On the platforms I am currently testing if I change the latency application and skip the setscheduler() call at all, the latency app works fine on kernel >= 5.10.x. (I mean even without setting kernel.sched_rt_runtime_us param). Final behaviour with the new kernel looks anyway unexpected to me.
With a kernel <= 5.9.x I have the opposite behaviour and if I skip the setscheduler() call the latency test fails.
Wow, I did not expect that. It seems that SCHED_OTHER is better than FIFO/RR with the current kernels. I added the SCHED_OTHER policy support to latency.c - -O other (75f8e2e73e03f628a4f2ba55ca8aa3e9f50cdbd9). So we can select the policy without the code modification now.

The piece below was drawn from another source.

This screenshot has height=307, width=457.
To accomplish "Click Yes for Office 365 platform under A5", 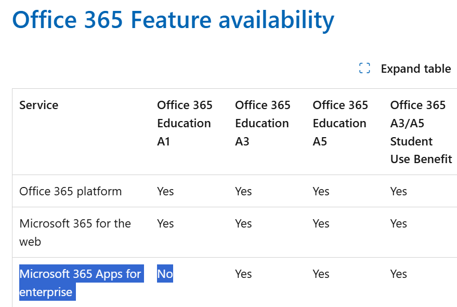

it sounds ok to me. Just to summarise. According to my tests SCHED_OTHER is required to make latency test work with a kernel >= 5.10.x and SCHED_RR is required with a kernel <= 5.9.x
In addition to allow the user to specify the scheduler policy, can the latency application apply a default scheduler according to the above findings ?
I think that it would be bad to change the application defaults according the kernel version. Also, it's clearly the kernel scheduler problem which should be reported to LKML (linux kernel mailing list) and scheduler maintainers - see https://github.com/torvalds/linux/blob/c3eb11fbb826879be773c137f281569efce67aa8/MAINTAINERS#L18348 .